Long-term Digestive Side Effects

Somewhere between 5% and 47% of people experience what’s called postcholecystectomy syndrome, a broad term covering ongoing digestive symptoms after surgery. That wide range reflects how loosely the condition is defined. For most people, it means occasional bloating, indigestion, or vague abdominal discomfort rather than severe pain.

Diarrhea is one of the more common complaints, particularly after fatty meals. It happens because excess bile acids reach the colon, where they draw in water and speed up bowel movements. For many people this improves over time, and it can be managed by eating smaller, lower-fat meals spread throughout the day rather than a few large ones.

Colorectal Cancer Risk: A Small but Real Increase

One long-term concern worth knowing about is a modestly elevated risk of colorectal cancer. A meta-analysis pooling data from nine large studies found that people who had their gallbladder removed had a 22% higher relative risk of colorectal cancer compared to the general population. The increase was concentrated in the colon (30% higher risk) rather than the rectum, and was most notable in the ascending colon on the right side.

A 22% relative increase sounds alarming, but context matters. The baseline lifetime risk of colorectal cancer is about 4%, so a 22% relative increase brings it to roughly 5%. The mechanism is thought to involve the continuous flow of bile acids into the intestine, which changes the bacterial environment in the colon over time. This is not a reason to avoid necessary surgery, but it is a reason to stay current with routine colonoscopy screenings as you age.

Weight and Metabolism After Surgery

Some people lose a small amount of weight in the weeks following surgery, partly from the temporary dietary restrictions and partly from reduced appetite during recovery. Over the longer term, though, research suggests people who have had their gallbladder removed tend to gain weight and may end up with a slightly higher BMI than before. This could be related to shifts in bile acid metabolism or simply to returning to a normal diet after months or years of avoiding foods that triggered gallbladder attacks.

There’s no special post-surgery metabolism problem to worry about. The same principles that help anyone manage their weight apply here: balanced meals, reasonable portion sizes, and regular physical activity. Paying attention to fat quality, choosing sources like olive oil, nuts, and fish rather than fried foods, can also help with both weight management and digestive comfort.

What Daily Life Looks Like Long-term

After the initial recovery period, most people without a gallbladder eat what they want, exercise normally, and don’t think about it.
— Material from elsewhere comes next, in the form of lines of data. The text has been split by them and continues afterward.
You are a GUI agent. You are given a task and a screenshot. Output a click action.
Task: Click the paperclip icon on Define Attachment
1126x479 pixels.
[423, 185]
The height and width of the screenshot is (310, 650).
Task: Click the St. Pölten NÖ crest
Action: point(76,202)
Some find that very rich or greasy meals still cause loose stools or mild discomfort years later, and they learn to moderate those foods. Others notice no difference at all.

There are no medications you need to take for the rest of your life, no supplements that are required, and no activities you need to avoid. Your liver continues producing bile around the clock, and your digestive system handles the vast majority of foods without trouble. Living without a gallbladder is one of the most common post-surgical realities in modern medicine, and for nearly everyone, it has no meaningful impact on how long or how well you live.